The biggest danger to modern day footballers is probably brain damage so much so that many pros are donating their brains to Boston University's Center for the Study of Traumatic Encephalopathy. Some of the brains of 40 year old football players show deterioration that one would expect of an 80 year old Alzheimer's patient. It makes me wonder what kind of rule changes are coming to the game to compensate for this.

Saturday, December 5, 2009

The Fairness Doctrine

The Fairness Doctrine was a policy that the US's FCC (Federal Communications Commission) applied to radio stations that discussed politics. It was an attempt to force these discussions to be balanced, honest and equitable. This basically shut down discourse on the airwaves. It was introduced in 1949, made into actual policy in 1967 and eventually repealed completely in 1987. This explains the explosion of talk radio in my lifetime. Rush Limbaugh was the first talk radio personality to take advantage of it. I can't imagine having the country at war in Vietnam and not being able to talk about the issues on a call-in show. I don't particular care for the state of talk radio now in America but I do agree (even if I disagree with most of it) that they have a right to their opinions and to the airwaves.
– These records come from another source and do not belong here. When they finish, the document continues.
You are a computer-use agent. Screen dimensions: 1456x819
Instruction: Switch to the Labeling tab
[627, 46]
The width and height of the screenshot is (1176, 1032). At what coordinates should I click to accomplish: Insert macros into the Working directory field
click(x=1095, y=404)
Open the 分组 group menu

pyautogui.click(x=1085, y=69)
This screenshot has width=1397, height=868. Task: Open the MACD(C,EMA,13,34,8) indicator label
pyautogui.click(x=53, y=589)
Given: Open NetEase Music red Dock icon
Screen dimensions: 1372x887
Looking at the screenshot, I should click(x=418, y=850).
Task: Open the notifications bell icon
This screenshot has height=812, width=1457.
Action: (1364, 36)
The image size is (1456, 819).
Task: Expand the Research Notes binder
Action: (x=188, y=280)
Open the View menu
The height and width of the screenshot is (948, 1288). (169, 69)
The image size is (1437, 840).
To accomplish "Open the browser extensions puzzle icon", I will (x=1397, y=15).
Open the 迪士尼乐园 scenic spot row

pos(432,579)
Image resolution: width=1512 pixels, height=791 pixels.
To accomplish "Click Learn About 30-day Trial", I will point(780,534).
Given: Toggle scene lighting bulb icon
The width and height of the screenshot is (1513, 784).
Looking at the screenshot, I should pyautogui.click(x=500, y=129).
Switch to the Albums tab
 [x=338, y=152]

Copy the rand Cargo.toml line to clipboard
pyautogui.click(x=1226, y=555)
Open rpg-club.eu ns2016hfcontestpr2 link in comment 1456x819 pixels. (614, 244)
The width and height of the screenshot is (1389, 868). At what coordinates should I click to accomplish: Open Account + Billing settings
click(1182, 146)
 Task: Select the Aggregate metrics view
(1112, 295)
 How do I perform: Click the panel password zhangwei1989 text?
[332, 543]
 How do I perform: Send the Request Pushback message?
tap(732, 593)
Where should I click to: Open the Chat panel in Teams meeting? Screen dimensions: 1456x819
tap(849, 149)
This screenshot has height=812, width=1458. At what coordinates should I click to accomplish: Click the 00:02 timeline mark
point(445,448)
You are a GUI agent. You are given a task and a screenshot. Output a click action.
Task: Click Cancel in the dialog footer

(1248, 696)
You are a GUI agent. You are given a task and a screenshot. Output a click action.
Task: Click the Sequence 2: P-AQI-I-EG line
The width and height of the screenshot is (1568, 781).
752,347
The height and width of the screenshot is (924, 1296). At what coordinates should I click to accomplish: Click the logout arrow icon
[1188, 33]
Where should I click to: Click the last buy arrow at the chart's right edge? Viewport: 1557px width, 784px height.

The first problem with this doctrine is that it is very hard thing to enforce not only for the FCC but for the radio stations. What exactly does balanced and equitable mean? For example if you have a scientist on your show to talk about Evolution ... do you really have to have a Creationist on? Since Evolution is basically accepted as fact by most (if not all scientists) ... do you really have to have a non-scientist on and then give them equal time? If you were talking about the link between autism and immunization ... would you really have to show both sides of this issue even though there is no science to show that there is a link at all? Enforcing honesty has a similar problem because when someone has an opinion and you don't agree with it, this doesn't make them dishonest. There is no such thing as a dishonest opinion. Too much gray area prevents a small town radio station from policing themselves.

Enforcing such a policy made this very expensive (particularly with a call in show). Most small time radio stations avoided political discussions altogether. For every topic you had to have two people on and they had to have equal time. This was cost prohibitive and very unfair considering that their competition, print media, did not have to do so. That's right ... the Fairness Doctrine was unfair ... not the first government policy that was inappropriately named.

Some people want to bring back the Fairness Doctrine because of the current state of talk radio which is a lot more like hate radio than it is talk radio these days. I am not one of them but I understand their concerns. Whenever I hear someone like Rush or Michael Savage on the radio or some of the Fox personalities like Glenn Beck or Sean Hannity on television, I think of Radio Rwanda. The media's role in spreading speech in the Rwandan Genocide is well known. In 1994 two radio stations and some newspapers started spreading hate speech and promoting violence against Tutsi by Hutu. The Tutsi were referred to as "cockroaches" for several years on these radio stations. Everyone ignored it until the violence started. One million dead bodies later ... we think maybe they should have been stopped.

As a liberal, I fear not only for my country and future, but for my own personal safety. I am only annoyed when they spread moronic lies, like Sarah Palin's Death Panels, but I am scared when I am being painted as unpatriotic or as an internal threat because I have a different opinion. People should be able to gather at a church or any other public place without fear of being gunned down (see Knoxville Shooting). Fear is their broadest tool and hate is what they create. The Fairness Doctrine seems like it was a bad thing but perhaps we need something that is a bit more fair in its place ... like a small dose of sanity and respect for one's neighbor.